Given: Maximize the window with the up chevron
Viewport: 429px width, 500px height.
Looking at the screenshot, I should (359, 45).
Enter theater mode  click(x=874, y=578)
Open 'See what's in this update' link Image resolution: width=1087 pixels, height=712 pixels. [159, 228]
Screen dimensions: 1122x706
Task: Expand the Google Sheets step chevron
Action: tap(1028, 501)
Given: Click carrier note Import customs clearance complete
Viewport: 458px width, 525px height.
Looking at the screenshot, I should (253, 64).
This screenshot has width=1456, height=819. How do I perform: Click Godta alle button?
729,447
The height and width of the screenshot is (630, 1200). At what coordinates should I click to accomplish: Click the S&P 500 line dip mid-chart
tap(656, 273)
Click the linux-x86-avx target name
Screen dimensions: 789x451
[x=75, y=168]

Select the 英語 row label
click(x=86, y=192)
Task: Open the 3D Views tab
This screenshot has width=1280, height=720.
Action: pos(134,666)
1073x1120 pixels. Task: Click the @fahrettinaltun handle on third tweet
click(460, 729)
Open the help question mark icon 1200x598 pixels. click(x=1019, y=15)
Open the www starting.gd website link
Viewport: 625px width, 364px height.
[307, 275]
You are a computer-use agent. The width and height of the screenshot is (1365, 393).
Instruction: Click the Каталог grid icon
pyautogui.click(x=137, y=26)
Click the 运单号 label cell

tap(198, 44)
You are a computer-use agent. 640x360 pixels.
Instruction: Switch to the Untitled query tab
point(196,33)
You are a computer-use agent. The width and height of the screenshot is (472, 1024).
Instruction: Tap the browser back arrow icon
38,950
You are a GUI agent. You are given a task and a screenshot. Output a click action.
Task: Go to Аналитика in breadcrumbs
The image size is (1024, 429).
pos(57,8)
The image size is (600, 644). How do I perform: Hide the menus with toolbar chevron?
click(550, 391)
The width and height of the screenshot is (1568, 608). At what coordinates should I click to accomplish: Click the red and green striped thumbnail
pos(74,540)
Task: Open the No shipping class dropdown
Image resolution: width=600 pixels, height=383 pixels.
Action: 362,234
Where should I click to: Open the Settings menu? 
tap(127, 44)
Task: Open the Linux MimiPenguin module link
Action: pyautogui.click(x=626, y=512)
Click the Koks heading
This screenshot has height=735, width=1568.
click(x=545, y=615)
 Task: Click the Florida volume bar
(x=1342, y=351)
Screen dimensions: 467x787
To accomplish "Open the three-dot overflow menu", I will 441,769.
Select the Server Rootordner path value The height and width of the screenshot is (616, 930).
....
> **What needs to be done**:
Set down the listing above in full, please, exactly as it appears.

> **Exercise output**:
Given: Maximize the window with the up chevron
Viewport: 429px width, 500px height.
Looking at the screenshot, I should (359, 45).
Enter theater mode  click(x=874, y=578)
Open 'See what's in this update' link Image resolution: width=1087 pixels, height=712 pixels. [159, 228]
Screen dimensions: 1122x706
Task: Expand the Google Sheets step chevron
Action: tap(1028, 501)
Given: Click carrier note Import customs clearance complete
Viewport: 458px width, 525px height.
Looking at the screenshot, I should (253, 64).
This screenshot has width=1456, height=819. How do I perform: Click Godta alle button?
729,447
The height and width of the screenshot is (630, 1200). At what coordinates should I click to accomplish: Click the S&P 500 line dip mid-chart
tap(656, 273)
Click the linux-x86-avx target name
Screen dimensions: 789x451
[x=75, y=168]

Select the 英語 row label
click(x=86, y=192)
Task: Open the 3D Views tab
This screenshot has width=1280, height=720.
Action: pos(134,666)
1073x1120 pixels. Task: Click the @fahrettinaltun handle on third tweet
click(460, 729)
Open the help question mark icon 1200x598 pixels. click(x=1019, y=15)
Open the www starting.gd website link
Viewport: 625px width, 364px height.
[307, 275]
You are a computer-use agent. The width and height of the screenshot is (1365, 393).
Instruction: Click the Каталог grid icon
pyautogui.click(x=137, y=26)
Click the 运单号 label cell

tap(198, 44)
You are a computer-use agent. 640x360 pixels.
Instruction: Switch to the Untitled query tab
point(196,33)
You are a computer-use agent. The width and height of the screenshot is (472, 1024).
Instruction: Tap the browser back arrow icon
38,950
You are a GUI agent. You are given a task and a screenshot. Output a click action.
Task: Go to Аналитика in breadcrumbs
The image size is (1024, 429).
pos(57,8)
The image size is (600, 644). How do I perform: Hide the menus with toolbar chevron?
click(550, 391)
The width and height of the screenshot is (1568, 608). At what coordinates should I click to accomplish: Click the red and green striped thumbnail
pos(74,540)
Task: Open the No shipping class dropdown
Image resolution: width=600 pixels, height=383 pixels.
Action: 362,234
Where should I click to: Open the Settings menu? 
tap(127, 44)
Task: Open the Linux MimiPenguin module link
Action: pyautogui.click(x=626, y=512)
Click the Koks heading
This screenshot has height=735, width=1568.
click(x=545, y=615)
 Task: Click the Florida volume bar
(x=1342, y=351)
Screen dimensions: 467x787
To accomplish "Open the three-dot overflow menu", I will 441,769.
Select the Server Rootordner path value The height and width of the screenshot is (616, 930).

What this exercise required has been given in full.